» **Quoted passage**:
This Post Has 21 Comments
Was super excited for this one because it’s such a great flavor idea and I love the baked oatmeals in general, but for me I think it ranks below the other flavors i’ve tried simply because of the texture differences in this one. Despite that, this will probably be in my rotation from now on because it’s always good to get some veggies in where I can, and the flavor is solid.
Going forward i’ll definitely be using canned mandarins instead of doing the work to get slices from whole oranges, I recommend you guys probably so the same. It’ll be much faster to prep and probably help the texture a bit for me personally.
I retested after you left this comment and I agree. I think the canned is superior. If i were to do fresh again I would cut off the peel with a knife so that i can remove that skin as well.
If you want to do the Mandarin oranges on your own you can buy a bit of pectinase which will degrade the skin on the oranges so you don’t have the membrane. Just one of those things if you don’t want canned or can’t find it or the price is crazy.
if anyone wants to cut the calories a whole lot lower, it’s pretty easy. here are some subs:
canned mandarin oranges = no sugar added canned mandarin oranges
butter = light butter
2% milk = unsweetened almond milk
plain cream cheese = Reduced Fat Cream Cheese 1/3 less fat
orange juice = orange juice Lower Sugar (Tropicana Trop50)
sugar = any artificial sweetener, i use monk fruit.
i wanted a more calories and made it simpler too:
– sub 1 can (14oz) sweetened condensed milk in place of milk
– instead of OJ, get mandarins in juice (not syrup), and don’t drain. it’s about 1/2c liquid.
– moved to 3c oats, with 1c pulsed in the food processor.
– didn’t have carrots.

» **Data excerpts**:

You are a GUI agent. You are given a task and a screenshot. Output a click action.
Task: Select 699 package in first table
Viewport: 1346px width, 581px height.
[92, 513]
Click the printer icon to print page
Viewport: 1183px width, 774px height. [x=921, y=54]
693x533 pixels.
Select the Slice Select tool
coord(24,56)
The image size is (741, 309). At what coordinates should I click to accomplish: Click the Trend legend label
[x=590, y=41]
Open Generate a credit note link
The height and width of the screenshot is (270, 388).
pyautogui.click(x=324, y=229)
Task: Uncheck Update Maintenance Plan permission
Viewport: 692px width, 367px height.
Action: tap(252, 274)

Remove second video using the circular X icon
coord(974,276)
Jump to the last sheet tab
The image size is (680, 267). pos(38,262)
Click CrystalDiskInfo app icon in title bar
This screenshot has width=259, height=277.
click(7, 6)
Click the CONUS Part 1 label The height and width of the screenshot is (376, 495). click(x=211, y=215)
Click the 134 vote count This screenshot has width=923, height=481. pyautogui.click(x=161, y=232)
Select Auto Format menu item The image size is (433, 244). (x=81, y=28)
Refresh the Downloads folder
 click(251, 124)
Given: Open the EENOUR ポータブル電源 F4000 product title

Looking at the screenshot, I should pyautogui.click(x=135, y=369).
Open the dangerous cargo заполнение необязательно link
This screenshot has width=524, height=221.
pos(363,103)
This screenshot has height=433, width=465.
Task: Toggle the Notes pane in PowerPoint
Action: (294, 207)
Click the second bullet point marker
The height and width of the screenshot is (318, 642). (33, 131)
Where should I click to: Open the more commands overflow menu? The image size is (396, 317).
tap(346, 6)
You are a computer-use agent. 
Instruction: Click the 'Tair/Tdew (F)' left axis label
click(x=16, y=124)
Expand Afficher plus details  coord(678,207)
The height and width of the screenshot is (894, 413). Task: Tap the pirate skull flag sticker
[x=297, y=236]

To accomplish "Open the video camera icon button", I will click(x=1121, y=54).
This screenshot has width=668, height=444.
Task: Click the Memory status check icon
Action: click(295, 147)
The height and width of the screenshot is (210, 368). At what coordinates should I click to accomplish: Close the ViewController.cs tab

» **Exercise directions**: Reproduce verbatim the portion of the baked oatmeal comments that runs from "If you want" to "about 1/2c liquid.".

» **Correct response**:
If you want to do the Mandarin oranges on your own you can buy a bit of pectinase which will degrade the skin on the oranges so you don’t have the membrane. Just one of those things if you don’t want canned or can’t find it or the price is crazy.
if anyone wants to cut the calories a whole lot lower, it’s pretty easy. here are some subs:
canned mandarin oranges = no sugar added canned mandarin oranges
butter = light butter
2% milk = unsweetened almond milk
plain cream cheese = Reduced Fat Cream Cheese 1/3 less fat
orange juice = orange juice Lower Sugar (Tropicana Trop50)
sugar = any artificial sweetener, i use monk fruit.
i wanted a more calories and made it simpler too:
– sub 1 can (14oz) sweetened condensed milk in place of milk
– instead of OJ, get mandarins in juice (not syrup), and don’t drain. it’s about 1/2c liquid.